[Extract provided Boundary: Start]

Right. So. We watched an episode of DS9 when I was feeling cruddy this weekend that just pointed out what's wrong with TV, to me. I called it "Bajoran Girlfriend-Swapping Holiday" (or "Everybody **** Dax!", but that's not a unique episode identifier). The premise was that Lwaxanna Troi (YARG!) showed up with a disease that made most people in the station unbearably attracted to each other in some combination other than their established relationships. This was later explained as being based on latent, subconscious attractions.
Here's what happened: the only marrige was entirely unaffected. The married couple is entirely monogamous on both a conscious and a subconscious level. This annoyed me the least: it fits with the characterization of these two, and I think it's clear that some married people are attracted to people other than their spouse and some are not. But the fact that there was only one married couple made this feel a good deal more like How Marriage Is than I would have preferred. This is particularly the case because no one who was affected by this virus seemed to be attracted to more than one person subconsciously.
Ditto power stuff: the Commander is entirely unaffected by anyone female beneath him in the chain of command (which is most of the female characters, barring the loathsome Mrs. Troi). We are freed from dealing with any impropriety whatsoever, as the Commander is more machine than man now, twisted and -- oops, sorry, wrong character. Anyway. Not attracted to anybody. This incidentally frees the writers from dealing with a plausible "black man attracted to white woman" relationship, since the Commander's son Jake is 16 and not taken seriously in his attraction to an older female character. (Characters are also only attracted to people roughly their own age. Oh, naturally.)
The rest of the characters kissed and pawed each other in some combinations but were interrupted at crucial moments, before they could do anything that would have to be dealt with between their characters later in the series. Not a single major character had actual sex (by any definition I could think of, even by implication) with anyone else. Despite being so overwhelmed with hormones that their best judgment was impaired. They were hormonal enough to fall all over each other in non-standards combinations, but not enough to...remove any clothing? At all? Some of these people are known to be non-virgins in previous episodes. It seems to me extremely unlikely that they don't know what to do.

[Extract provided Boundary: End]

## [Problem description]
Write the next part of the commentary above on the Deep Space Nine episode about Lwaxanna Troi's attraction-inducing disease, beginning right after its final sentence.

[Data records Boundary: Start]

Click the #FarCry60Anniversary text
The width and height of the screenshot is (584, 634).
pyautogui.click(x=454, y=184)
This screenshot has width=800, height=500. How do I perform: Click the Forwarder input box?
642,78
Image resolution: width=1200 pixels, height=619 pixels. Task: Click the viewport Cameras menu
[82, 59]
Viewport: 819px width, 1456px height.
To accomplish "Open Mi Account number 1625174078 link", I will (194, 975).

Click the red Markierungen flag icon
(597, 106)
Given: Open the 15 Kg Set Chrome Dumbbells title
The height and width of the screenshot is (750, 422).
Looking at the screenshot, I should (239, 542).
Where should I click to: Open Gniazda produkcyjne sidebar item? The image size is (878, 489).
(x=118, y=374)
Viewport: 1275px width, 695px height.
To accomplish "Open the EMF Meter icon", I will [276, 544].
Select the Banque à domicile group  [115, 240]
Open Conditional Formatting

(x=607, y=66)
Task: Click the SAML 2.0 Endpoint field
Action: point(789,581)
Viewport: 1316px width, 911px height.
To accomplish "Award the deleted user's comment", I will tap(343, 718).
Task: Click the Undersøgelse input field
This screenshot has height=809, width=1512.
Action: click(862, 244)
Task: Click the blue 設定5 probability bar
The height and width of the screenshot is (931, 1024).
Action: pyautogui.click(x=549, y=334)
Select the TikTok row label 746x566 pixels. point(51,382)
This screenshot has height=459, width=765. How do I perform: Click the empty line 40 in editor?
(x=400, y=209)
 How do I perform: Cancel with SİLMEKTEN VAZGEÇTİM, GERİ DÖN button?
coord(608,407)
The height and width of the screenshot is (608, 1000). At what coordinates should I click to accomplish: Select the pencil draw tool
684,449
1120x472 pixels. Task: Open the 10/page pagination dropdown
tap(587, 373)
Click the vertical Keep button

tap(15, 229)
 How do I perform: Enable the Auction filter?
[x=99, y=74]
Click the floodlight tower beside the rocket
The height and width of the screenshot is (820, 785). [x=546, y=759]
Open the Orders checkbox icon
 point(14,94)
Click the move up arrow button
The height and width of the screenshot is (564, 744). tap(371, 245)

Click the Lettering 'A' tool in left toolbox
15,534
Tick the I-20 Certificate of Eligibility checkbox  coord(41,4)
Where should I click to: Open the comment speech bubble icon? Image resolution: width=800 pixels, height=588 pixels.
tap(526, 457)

[Data records Boundary: End]

## [Output below]
Nobody on the entire station, apparently, has any subconscious homosexual leanings. None. Nobody could be any straighter if you drew them with rulers. I believe that evidence suggests that there is a genetic component to sexuality (not that it is all genetics, mind you), and I might find it believable if an alien species didn't have that gene pop up. Maybe. (I'd especially find it believable if it was then presented as the difference between us and them rather than a way we ought to be. If it was more, lookee, them funny aliens aren't queer like us humans. Hoo-ee, are we queer. Queeeeeeerity queer queer queer. Race fulla pervs, we are. If you can think of it, some of us have tried it backwards. It's the glory of our species.) (Ahem. Anyway.) So...yeah. I'm a straight girl. I'm not someone who believes that everybody is bi somewhere deep down. But I certainly believe that lots of people have leanings that way at least as much as they do towards random Trill hos.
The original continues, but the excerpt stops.